The main problem with inter-frequency combination is due to the frequency-dependent effects induced by the ionosphere, resulting in an additional code delay and phase advance different for each signal. It has been shown that using one signal only to track both L1 C/A and L2C is not possible as it results in a residual Doppler frequency error and a bad synchronization of the local code. In order to solve these difficulties, one can either track each signal independently or use one signal to aid the other. However, neither of these solutions actually combines the signals as they do not make use of both signals to obtain better estimates of the desired parameters and as such, the tracking performance is limited to the signal of greatest power.

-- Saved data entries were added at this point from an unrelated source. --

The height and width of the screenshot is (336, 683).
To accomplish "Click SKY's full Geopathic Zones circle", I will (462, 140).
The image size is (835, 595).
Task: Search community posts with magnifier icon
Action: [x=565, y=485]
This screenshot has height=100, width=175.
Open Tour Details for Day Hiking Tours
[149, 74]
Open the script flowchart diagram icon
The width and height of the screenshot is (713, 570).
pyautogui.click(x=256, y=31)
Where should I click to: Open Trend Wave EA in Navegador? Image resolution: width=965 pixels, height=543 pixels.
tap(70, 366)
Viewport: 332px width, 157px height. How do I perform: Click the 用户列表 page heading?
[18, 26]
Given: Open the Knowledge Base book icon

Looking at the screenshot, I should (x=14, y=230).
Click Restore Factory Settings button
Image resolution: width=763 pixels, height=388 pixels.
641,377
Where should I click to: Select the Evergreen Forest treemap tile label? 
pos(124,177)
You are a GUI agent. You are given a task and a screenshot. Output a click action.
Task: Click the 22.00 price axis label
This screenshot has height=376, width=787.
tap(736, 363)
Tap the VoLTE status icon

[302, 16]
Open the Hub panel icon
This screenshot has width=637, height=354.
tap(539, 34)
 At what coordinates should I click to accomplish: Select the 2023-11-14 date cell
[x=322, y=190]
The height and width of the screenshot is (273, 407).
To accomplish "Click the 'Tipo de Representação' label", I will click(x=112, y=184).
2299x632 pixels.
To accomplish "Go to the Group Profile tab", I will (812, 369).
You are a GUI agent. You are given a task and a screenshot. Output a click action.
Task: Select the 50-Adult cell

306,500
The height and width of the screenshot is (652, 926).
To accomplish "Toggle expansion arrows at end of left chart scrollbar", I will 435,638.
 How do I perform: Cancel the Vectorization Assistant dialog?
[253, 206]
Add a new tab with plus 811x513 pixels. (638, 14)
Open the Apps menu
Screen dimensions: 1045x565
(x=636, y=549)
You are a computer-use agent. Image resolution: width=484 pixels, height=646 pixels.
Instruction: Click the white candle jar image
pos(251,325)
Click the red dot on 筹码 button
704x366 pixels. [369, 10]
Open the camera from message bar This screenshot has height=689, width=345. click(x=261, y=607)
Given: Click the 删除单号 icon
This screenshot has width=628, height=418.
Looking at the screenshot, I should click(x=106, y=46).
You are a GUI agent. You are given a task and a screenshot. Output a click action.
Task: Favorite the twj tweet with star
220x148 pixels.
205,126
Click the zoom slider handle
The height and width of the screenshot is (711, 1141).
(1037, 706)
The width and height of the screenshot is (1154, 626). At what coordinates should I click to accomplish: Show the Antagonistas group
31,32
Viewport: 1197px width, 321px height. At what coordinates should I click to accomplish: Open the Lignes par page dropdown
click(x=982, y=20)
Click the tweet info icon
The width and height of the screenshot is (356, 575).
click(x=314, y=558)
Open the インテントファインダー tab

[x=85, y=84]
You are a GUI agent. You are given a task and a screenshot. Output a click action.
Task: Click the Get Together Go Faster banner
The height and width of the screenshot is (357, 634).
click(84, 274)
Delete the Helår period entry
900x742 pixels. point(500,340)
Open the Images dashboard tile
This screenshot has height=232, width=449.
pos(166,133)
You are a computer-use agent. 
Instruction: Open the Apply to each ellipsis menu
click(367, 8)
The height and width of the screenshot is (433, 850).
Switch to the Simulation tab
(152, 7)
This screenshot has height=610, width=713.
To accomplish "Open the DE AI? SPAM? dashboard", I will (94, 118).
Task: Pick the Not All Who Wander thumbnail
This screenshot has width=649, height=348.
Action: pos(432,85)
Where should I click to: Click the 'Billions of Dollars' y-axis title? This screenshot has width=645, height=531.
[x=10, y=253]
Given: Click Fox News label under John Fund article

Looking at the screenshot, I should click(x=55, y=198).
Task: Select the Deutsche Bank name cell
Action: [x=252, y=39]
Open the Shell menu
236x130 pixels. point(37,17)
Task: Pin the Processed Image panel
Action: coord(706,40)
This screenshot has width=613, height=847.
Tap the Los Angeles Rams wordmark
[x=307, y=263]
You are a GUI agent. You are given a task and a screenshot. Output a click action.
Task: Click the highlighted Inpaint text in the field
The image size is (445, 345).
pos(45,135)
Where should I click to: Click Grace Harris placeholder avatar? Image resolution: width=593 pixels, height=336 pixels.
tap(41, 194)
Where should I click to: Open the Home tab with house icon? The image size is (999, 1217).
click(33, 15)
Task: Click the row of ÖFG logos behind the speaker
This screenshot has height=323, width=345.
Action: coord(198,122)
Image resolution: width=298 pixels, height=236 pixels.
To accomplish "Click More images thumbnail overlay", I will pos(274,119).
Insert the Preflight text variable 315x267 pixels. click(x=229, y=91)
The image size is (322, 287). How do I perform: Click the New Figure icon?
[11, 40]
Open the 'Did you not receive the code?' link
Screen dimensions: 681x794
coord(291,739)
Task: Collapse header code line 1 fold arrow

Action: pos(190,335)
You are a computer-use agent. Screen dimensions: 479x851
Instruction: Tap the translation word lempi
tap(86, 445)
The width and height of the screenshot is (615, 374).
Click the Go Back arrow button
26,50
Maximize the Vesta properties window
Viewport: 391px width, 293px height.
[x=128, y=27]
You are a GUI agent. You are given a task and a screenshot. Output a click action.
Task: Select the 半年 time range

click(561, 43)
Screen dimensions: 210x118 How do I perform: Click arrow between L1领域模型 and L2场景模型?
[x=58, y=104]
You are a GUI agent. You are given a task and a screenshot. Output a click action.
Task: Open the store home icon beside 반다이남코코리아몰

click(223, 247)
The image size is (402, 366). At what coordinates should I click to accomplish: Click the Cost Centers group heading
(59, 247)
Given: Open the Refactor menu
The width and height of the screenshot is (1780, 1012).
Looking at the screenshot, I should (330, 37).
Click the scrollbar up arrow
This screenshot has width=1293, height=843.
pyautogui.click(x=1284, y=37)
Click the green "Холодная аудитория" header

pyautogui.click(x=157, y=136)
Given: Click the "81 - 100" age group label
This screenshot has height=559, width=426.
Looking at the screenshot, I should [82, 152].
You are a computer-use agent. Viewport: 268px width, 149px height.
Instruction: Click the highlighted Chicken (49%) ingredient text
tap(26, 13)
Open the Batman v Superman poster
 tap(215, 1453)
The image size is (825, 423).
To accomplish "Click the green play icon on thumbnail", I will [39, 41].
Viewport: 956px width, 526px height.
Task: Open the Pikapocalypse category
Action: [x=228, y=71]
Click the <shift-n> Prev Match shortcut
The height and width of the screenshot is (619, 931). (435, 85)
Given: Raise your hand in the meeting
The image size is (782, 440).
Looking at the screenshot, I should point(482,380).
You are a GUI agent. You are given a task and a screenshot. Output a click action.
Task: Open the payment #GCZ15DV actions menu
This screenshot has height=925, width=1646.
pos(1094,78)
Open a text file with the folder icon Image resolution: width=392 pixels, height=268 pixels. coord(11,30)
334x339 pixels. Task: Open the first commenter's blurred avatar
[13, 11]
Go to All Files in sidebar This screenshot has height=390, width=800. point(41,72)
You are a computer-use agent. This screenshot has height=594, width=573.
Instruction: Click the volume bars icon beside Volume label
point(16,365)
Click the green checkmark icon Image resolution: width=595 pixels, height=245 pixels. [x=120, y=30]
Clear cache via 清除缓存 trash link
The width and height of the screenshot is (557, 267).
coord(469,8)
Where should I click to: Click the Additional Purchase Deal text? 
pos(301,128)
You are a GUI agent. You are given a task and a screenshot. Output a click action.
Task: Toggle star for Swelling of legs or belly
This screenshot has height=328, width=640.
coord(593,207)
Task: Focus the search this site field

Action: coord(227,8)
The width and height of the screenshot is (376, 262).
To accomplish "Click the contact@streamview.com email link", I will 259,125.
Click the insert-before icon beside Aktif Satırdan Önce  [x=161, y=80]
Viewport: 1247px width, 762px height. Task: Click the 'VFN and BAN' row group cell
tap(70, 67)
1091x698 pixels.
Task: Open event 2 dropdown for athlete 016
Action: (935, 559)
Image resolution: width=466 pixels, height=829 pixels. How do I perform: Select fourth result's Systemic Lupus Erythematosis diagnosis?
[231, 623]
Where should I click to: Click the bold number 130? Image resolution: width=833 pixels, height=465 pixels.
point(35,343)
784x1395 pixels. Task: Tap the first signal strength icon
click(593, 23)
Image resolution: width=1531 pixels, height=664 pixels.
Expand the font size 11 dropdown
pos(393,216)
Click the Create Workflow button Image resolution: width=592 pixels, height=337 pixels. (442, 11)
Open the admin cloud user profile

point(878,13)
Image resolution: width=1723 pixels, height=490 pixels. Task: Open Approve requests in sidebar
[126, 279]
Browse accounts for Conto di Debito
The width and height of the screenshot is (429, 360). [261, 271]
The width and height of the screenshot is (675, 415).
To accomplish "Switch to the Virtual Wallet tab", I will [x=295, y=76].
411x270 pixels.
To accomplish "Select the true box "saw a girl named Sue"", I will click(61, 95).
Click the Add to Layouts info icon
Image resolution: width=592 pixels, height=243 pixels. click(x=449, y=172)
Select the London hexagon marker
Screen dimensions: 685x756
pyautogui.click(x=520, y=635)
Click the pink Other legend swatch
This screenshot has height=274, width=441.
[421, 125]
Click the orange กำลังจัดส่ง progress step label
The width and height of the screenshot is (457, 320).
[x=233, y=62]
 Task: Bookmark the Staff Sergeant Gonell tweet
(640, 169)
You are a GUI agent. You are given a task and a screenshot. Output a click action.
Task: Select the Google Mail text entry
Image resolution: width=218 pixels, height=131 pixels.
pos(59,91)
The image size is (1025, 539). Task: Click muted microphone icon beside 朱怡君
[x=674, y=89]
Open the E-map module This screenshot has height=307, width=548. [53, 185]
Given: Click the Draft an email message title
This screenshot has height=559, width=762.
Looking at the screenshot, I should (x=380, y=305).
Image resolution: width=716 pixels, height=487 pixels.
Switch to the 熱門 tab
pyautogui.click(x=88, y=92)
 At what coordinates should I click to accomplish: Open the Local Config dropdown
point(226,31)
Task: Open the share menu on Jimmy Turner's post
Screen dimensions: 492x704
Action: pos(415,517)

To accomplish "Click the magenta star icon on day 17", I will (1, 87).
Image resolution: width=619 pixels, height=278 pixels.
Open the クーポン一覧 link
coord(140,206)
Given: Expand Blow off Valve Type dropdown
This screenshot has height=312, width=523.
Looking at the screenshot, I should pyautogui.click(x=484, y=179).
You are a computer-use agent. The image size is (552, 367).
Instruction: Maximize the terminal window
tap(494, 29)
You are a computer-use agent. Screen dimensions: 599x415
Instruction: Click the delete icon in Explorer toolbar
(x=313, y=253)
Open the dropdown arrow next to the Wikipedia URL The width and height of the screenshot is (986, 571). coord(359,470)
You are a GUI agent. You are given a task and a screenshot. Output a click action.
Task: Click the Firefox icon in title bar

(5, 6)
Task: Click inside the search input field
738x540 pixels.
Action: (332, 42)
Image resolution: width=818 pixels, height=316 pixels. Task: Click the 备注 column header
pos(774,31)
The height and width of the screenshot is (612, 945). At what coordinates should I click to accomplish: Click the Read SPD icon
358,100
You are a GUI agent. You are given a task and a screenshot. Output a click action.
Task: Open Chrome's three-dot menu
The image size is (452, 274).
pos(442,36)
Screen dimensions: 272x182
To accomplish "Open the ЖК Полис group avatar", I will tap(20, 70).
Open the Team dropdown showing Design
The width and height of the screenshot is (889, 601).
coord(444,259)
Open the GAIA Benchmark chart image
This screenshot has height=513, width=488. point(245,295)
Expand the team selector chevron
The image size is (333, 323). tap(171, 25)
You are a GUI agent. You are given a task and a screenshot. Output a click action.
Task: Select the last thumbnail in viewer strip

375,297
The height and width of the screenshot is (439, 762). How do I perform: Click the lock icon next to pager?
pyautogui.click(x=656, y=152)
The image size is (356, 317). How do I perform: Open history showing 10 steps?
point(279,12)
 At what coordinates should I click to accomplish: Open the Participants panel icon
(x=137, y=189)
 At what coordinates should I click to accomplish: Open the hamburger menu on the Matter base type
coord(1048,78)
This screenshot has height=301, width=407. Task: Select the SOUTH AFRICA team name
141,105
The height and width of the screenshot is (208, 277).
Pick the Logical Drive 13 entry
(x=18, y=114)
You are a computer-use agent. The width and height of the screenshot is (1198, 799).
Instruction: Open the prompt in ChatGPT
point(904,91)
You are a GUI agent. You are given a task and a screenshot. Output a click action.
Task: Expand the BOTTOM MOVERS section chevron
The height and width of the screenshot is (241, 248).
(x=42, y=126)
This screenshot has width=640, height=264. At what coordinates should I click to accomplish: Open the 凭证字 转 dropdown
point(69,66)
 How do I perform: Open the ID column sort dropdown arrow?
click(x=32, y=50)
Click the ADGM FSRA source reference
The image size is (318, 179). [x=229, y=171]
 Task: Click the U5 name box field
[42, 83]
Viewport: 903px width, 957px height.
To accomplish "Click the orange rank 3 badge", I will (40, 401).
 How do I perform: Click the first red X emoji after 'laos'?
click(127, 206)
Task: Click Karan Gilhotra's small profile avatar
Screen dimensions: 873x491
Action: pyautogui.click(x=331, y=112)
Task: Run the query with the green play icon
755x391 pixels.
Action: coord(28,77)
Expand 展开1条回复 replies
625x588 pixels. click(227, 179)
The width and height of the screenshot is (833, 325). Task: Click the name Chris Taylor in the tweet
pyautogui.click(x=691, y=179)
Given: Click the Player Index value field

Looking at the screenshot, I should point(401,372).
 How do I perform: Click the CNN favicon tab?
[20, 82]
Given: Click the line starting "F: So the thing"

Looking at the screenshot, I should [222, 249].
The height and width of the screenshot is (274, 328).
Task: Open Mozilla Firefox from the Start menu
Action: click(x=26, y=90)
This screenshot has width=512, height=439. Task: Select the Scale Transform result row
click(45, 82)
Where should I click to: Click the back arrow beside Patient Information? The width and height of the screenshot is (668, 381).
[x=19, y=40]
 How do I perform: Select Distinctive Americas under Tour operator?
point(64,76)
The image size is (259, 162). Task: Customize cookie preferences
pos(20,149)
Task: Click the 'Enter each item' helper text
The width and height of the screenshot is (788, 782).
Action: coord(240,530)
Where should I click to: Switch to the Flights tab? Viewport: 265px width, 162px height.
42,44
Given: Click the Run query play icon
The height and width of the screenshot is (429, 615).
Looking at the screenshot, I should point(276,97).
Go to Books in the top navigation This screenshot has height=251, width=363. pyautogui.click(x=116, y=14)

Therefore, a Kalman filter-based tracking method combining the outputs of the phase and code discriminators and aiming to estimate the TEC variation on the signal path was proposed. The implemented Kalman filter-based tracking is able to outperform the single frequency tracking on L1 and L2. The sensitivity of the proposed method is 3 dB above L1 standard tracking and 4.5 dB above L2 standard tracking, provided that the single frequency tracking modules have a PLL bandwidth of 15 Hz and a DLL bandwidth of 0.5 Hz with carrier aiding for a static receiver under attenuation. As a by-product of the combined tracking, the TEC encountered along the signal path is estimated. It was shown that the Kalman filter tracking also provides a fast and accurate estimate of the TEC when corrected for the satellite and receiver instrumental biases.